You are implementing this yourself; the filing describes the architecture, not a package you install. A reasonable order:

  1. Define the schema. Pick your named control fields (the seven above are a sound starting set) and give each a fixed slot holding a current magnitude, a decay time constant tau, a baseline, and floor/ceiling bounds, plus a last-update timestamp. Keep every field independently readable and writable.

  2. Persist it with the agent. Store the field so it travels with the companion across sessions and serialization. If it does not survive a session boundary, you do not have a companion, you have a fresh actor each time.

  3. Turn events into structured observations. Map real execution signals (repeated failures, competing objectives, time pressure, novelty, low model confidence, successes) into typed observations. The update function should consume typed observations, not raw text, so triggers are checkable.

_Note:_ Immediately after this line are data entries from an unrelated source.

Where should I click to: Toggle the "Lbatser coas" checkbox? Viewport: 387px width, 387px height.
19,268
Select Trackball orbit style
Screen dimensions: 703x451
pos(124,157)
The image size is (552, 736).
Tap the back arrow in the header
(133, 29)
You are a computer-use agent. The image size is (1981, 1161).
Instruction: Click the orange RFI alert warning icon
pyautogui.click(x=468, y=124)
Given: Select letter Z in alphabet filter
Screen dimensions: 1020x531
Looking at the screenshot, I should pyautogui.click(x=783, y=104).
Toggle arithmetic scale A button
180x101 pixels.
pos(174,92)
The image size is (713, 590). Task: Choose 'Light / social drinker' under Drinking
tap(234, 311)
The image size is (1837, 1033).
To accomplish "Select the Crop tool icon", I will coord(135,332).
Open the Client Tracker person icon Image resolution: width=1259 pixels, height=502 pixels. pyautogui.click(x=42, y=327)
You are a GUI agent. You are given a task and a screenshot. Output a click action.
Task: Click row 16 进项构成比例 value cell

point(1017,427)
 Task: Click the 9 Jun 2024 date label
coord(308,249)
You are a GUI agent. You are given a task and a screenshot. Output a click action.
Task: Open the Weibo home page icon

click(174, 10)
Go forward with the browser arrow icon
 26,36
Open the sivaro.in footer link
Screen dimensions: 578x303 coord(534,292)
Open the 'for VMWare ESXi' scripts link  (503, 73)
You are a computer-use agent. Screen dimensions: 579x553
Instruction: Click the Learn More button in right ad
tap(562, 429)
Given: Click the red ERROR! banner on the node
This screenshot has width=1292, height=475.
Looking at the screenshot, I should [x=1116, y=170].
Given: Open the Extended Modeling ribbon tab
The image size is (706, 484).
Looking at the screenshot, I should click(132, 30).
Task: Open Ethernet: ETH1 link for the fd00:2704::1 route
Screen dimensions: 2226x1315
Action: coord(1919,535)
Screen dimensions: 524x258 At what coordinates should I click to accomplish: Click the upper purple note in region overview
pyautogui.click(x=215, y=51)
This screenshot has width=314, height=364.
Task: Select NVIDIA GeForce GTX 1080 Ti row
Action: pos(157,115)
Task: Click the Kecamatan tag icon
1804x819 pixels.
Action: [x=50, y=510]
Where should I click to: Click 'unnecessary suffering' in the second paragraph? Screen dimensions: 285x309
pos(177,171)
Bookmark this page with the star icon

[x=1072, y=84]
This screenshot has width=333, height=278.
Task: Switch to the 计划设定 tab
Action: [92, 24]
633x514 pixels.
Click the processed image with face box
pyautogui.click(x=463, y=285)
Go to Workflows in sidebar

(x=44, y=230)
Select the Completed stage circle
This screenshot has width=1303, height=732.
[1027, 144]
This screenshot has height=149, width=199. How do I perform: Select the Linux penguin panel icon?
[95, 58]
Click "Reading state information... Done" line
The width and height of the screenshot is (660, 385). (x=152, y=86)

  4. Write a deterministic update function. For each observation, update each affected dimension independently by its own rule. Given identical state, inputs, and policy, it must produce identical output. An illustrative, spec-faithful sketch of the per-update clamping (not a drop-in implementation):

    # illustrative pseudocode, faithful to the filing's multi-stage clamping
    if obs.type not in policy[field].admissible_triggers: skip
    raw    = field.value + update_rule(field, obs)
    step   = clamp(raw - field.value, -policy[field].rate_limit, +policy[field].rate_limit)
    value  = clamp(field.value + step, policy[field].floor, policy[field].ceiling)
    lineage.record(obs, raw, step, field.value, value)   # prior and resulting value
    field.value = value
    
  5. Add decay on read. When you read the field, apply the exponential decay from the last-update timestamp toward baseline using the per-field tau. Give fast-changing axes a short tau and slow-learning axes a long tau.

  6. Make updates asymmetric. Apply negative-valence updates at a higher rate than positive-valence ones to get the caution bias, and add the entropy-governed damping: when a field is oscillating, stretch its effective tau.

  7. Add the volatility detector and quarantine. Compute a composite volatility metric over a sliding window; above the quarantine threshold, enter restricted mode (raise promotion and mutation-acceptance thresholds, suspend delegation, add a stricter validation layer). Set the recovery threshold below the quarantine threshold so release is hysteretic.

  8. Record everything in lineage and replay it. Log every mutation with its observation and before/after values, then verify you can deterministically reconstruct the trajectory from lineage alone. That replay is your regression test against drift.

What This Does Not Give You

This is an architecture, not a drop-in library. There is no package to install and nothing that "just works"; you implement the schema, the update function, the decay and hysteresis, and the quarantine loop yourself, and you choose every bound, rate limit, tau, and threshold for your product. The filing does not supply tuned parameter values, benchmark results, or performance guarantees, and this guide invents none. It is a disclosed architecture, not a productized or benchmarked system.

The design constrains disposition; it does not by itself make a companion feel emotionally intelligent, and a bad baseline or badly chosen bounds will produce a stable but wrong personality. It also does not govern permissions: by design, affect modulates deliberation, not execution admissibility, so authorization, safety, and truth-validation must be enforced by separate governance, exactly as the filing keeps them separate. If your companion never persists state across sessions, or you want unbounded personality change, this approach does not fit.

Disclosure Scope

The approach described here (a persistent, deterministically updated, policy-bounded affective-state field with decay, semantic hysteresis, entropy-governed stabilization, emotional quarantine, and lineage recording) is disclosed in United States Patent Application 19/647,395. This guide is educational: it explains the disclosed architecture so a developer can implement it independently. It is not a warranty, not a benchmark, and not an offer of software, and nothing here should be read as a claim that a shipping product, library, or SDK is provided.